Background: I'm just trying to use SSE to optimize figuring out if a number is an Armstrong number (a three-digit number whose sum of each digit cubed is the same as the number itself). An example is 153. There seems to be no way to do this other than brute force. These are a subset of Narcissistic numbers whose sum of all digits to the power of the length of the decimal number are equal to number itself. Hopefully, I'd like to eventually expand it to be more flexible, to start I'm just doing the Armstrong numbers. As you might imagine, this came up on another site and a few of us are trying to optimize the hell out of it. By taking your ideas and my own research, I came up with this code:
#include <stdio.h>
#include <smmintrin.h> // SSE 4.1
__m128i vcube(const __m128i v)
{
return _mm_mullo_epi32(v, _mm_mullo_epi32(v, v));
}
int main(int argc, const char * argv[]) {
for (unsigned int i = 1; i <= 500; i++) {
unsigned int firstDigit = i / 100;
unsigned int secondDigit = (i - firstDigit * 100) / 10;
unsigned int thirdDigit = (i - firstDigit * 100 - secondDigit * 10);
__m128i v = _mm_setr_epi32(0, firstDigit, secondDigit, thirdDigit);
__m128 v3 = (__m128) vcube(v);
v3 = _mm_hadd_ps(v3, v3);
v3 = _mm_hadd_ps(v3, v3);
if (_mm_extract_epi32((__m128i) v3, 0) == i)
printf ("%03d is an Armstrong number\n", i);
}
return 0;
}
Note: I had to do some type coercions to get it to compile in some systems (Solaris, at least some Linux).
So this works, but maybe it could be streamlined. Sorry I didn't post the whole task, but I was trying to break it down into steps and I wanted to make sure each digit was correctly cubed.
(END EDIT)
Thank you!
Edit: I guess I should add I'm running Mac OS X Sierra.
EDIT AGAIN:
So, let's say I make these all these unsigned shorts instead of unsigned ints and add more digits, how do I add them together when a short may not be able to hold the sum of all the digits? Is there a way to add them and store in a vector of larger variables if you know what I mean, or a plain larger number such as a UInt64?

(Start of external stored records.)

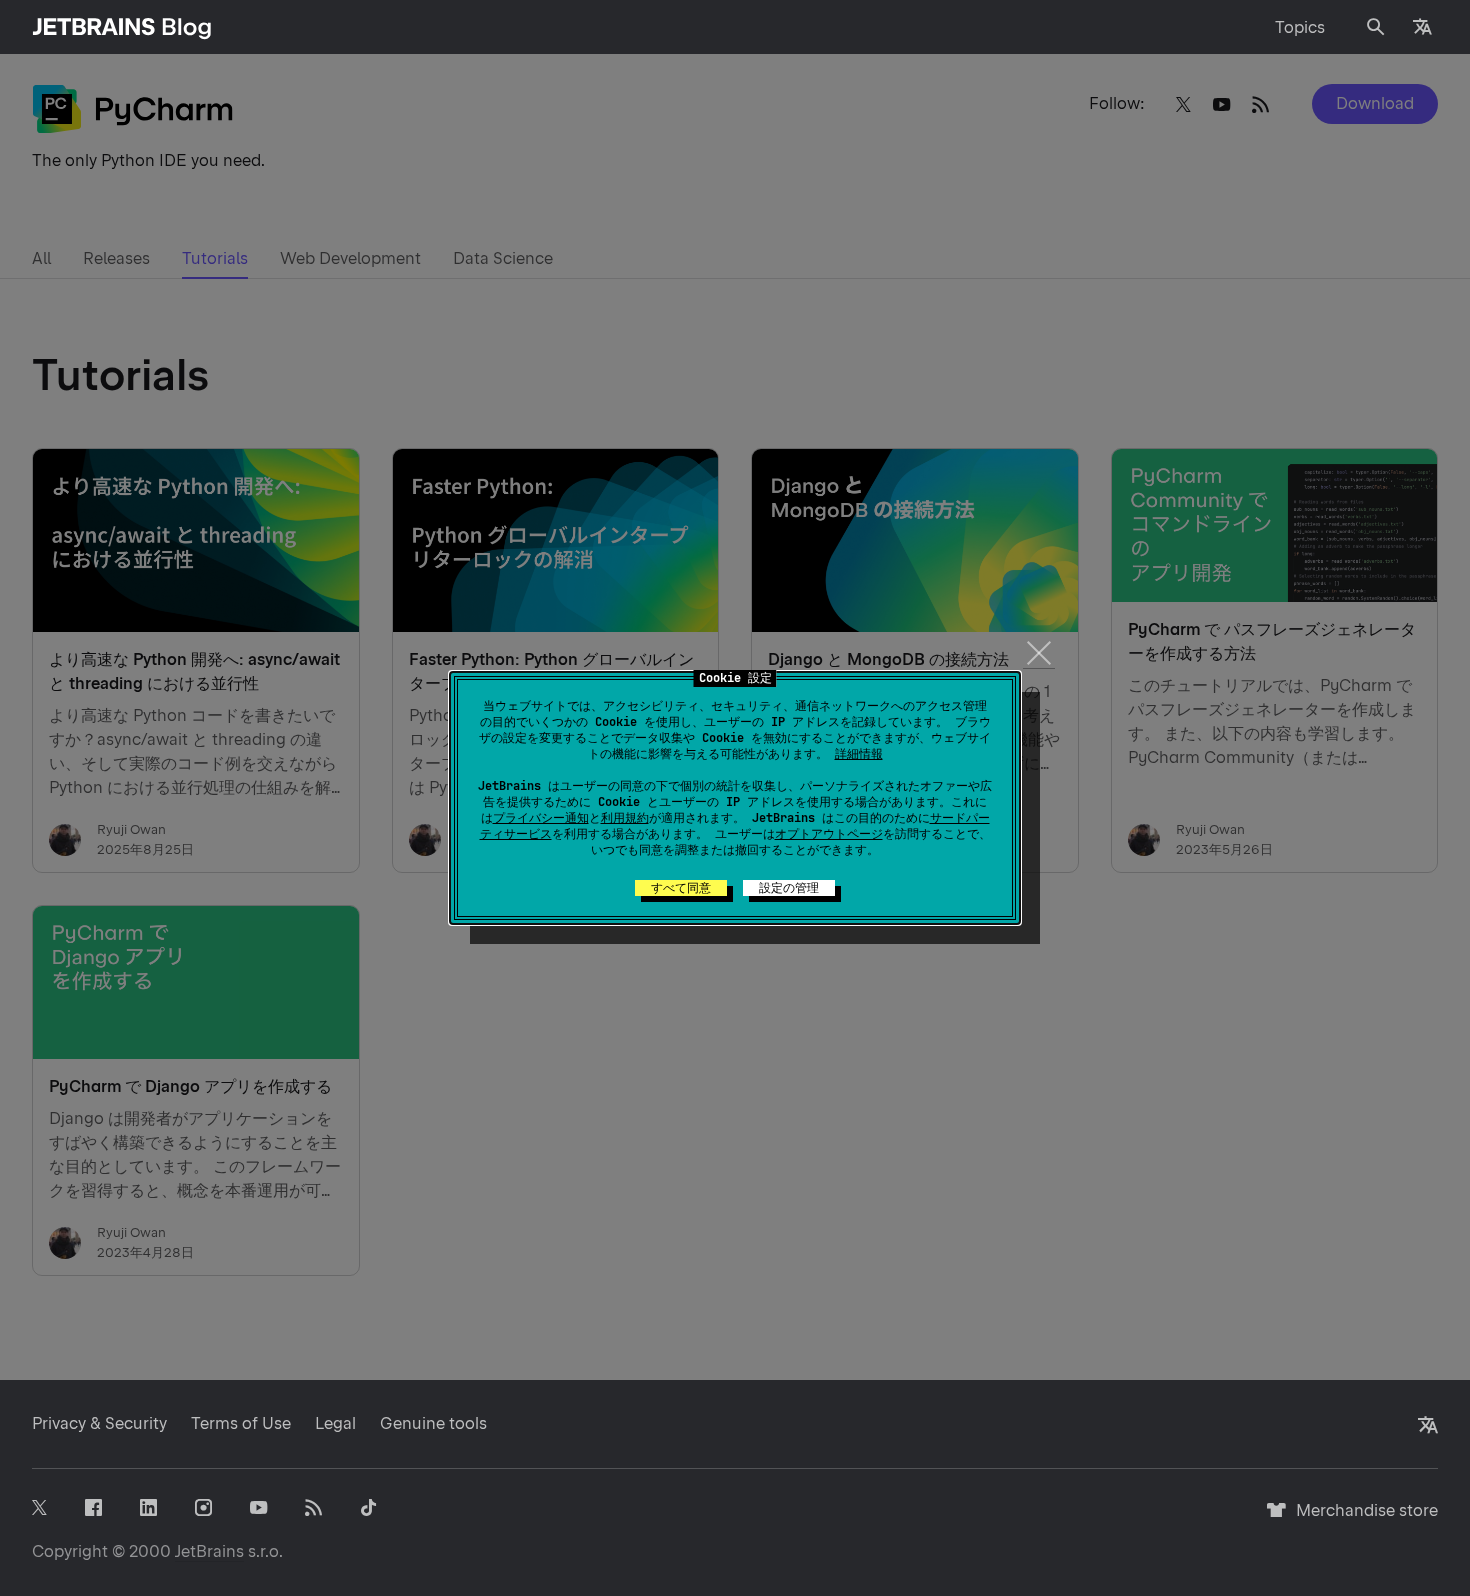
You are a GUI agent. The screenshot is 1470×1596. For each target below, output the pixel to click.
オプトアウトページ (829, 834)
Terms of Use (241, 1423)
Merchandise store (1361, 1519)
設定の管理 (789, 888)
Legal (335, 1423)
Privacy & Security (99, 1423)
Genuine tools (433, 1423)
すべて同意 (681, 888)
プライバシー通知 (541, 818)
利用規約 (625, 818)
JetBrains (209, 1551)
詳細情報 (859, 754)
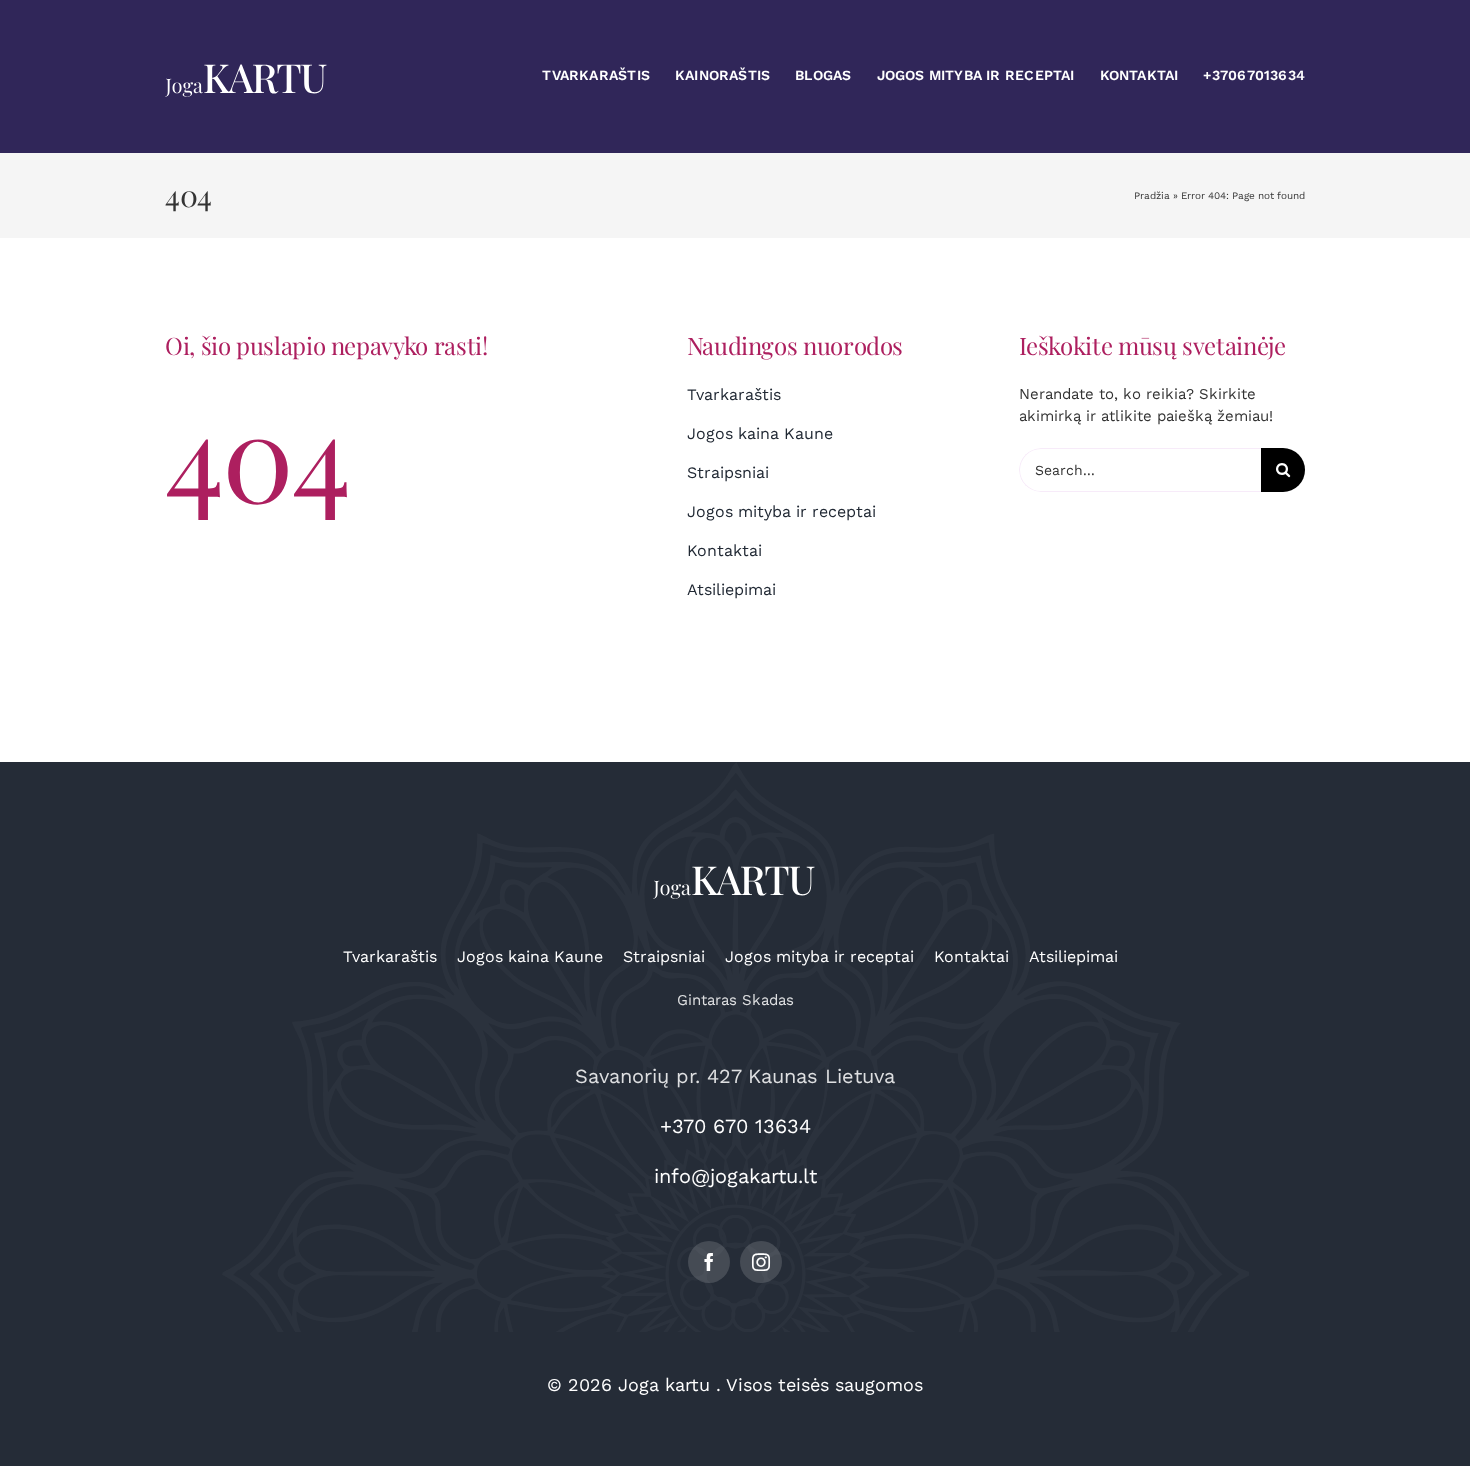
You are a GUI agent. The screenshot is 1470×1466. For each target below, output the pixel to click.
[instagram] (761, 1262)
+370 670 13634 (735, 1126)
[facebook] (709, 1262)
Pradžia (1152, 195)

Sorry for all the questions, but like I said I'm totally new at vector processing even though I had access to it since my first Mac G4.
If your input values are in the range 0..1625 (so that the result fits in 32 bits) then you can use _mm_mullo_epi32:
__m128i vcube(const __m128i v)
{
return _mm_mullo_epi32(v, _mm_mullo_epi32(v, v));
}
Demo:
#include <stdio.h>
#include <smmintrin.h> // SSE 4.1
__m128i vcube(const __m128i v)
{
return _mm_mullo_epi32(v, _mm_mullo_epi32(v, v));
}
int main()
{
__m128i v = _mm_setr_epi32(0, 1, 1000, 1625);
__m128i v3 = vcube(v);
printf("%vlu => %vlu\n", v, v3);
return 0;
}
Compile and test:
$ gcc -Wall -Wno-format-invalid-specifier -Wno-format-extra-args -msse4 vcube.c && ./a.out
0 1 1000 1625 => 0 1 1000000000 4291015625
For x<=2642245 you can do x*x*x using the foo_SSE function below using SSE4.1. This takes two 32-bit unsigned intergs as input packed into the upper and lower 64-bits of a SSE register and outputs two 64-bit integers.
#include <stdio.h>
#include <x86intrin.h>
#include <inttypes.h>
__m128i foo_SSE(__m128i x) {
__m128i mask = _mm_set_epi32(-1, 0, -1, 0);
__m128i x2 =_mm_shuffle_epi32(x, 0x80);
__m128i t0 = _mm_mul_epu32(x,x);
__m128i t1 = _mm_mul_epu32(t0,x);
__m128i t2 = _mm_mullo_epi32(t0,x2);
__m128i t3 = _mm_and_si128(t2, mask);
__m128i t4 = _mm_add_epi32(t3, t1);
return t4;
}
int main(void) {
uint64_t k1 = 100000;
uint64_t k2 = 2642245;
__m128i x = _mm_setr_epi32(k1, 0, k2, 0);
uint64_t t[2];
_mm_store_si128((__m128i*)t, foo_SSE(x));
printf("%20" PRIu64 " ", t[0]);
printf("%20" PRIu64 "\n", t[1]);
printf("%20" PRIu64 " ", k1*k1*k1);
printf("%20" PRIu64 "\n", k2*k2*k2);
}
This can probably be improved a bit. I'm a little out of practice.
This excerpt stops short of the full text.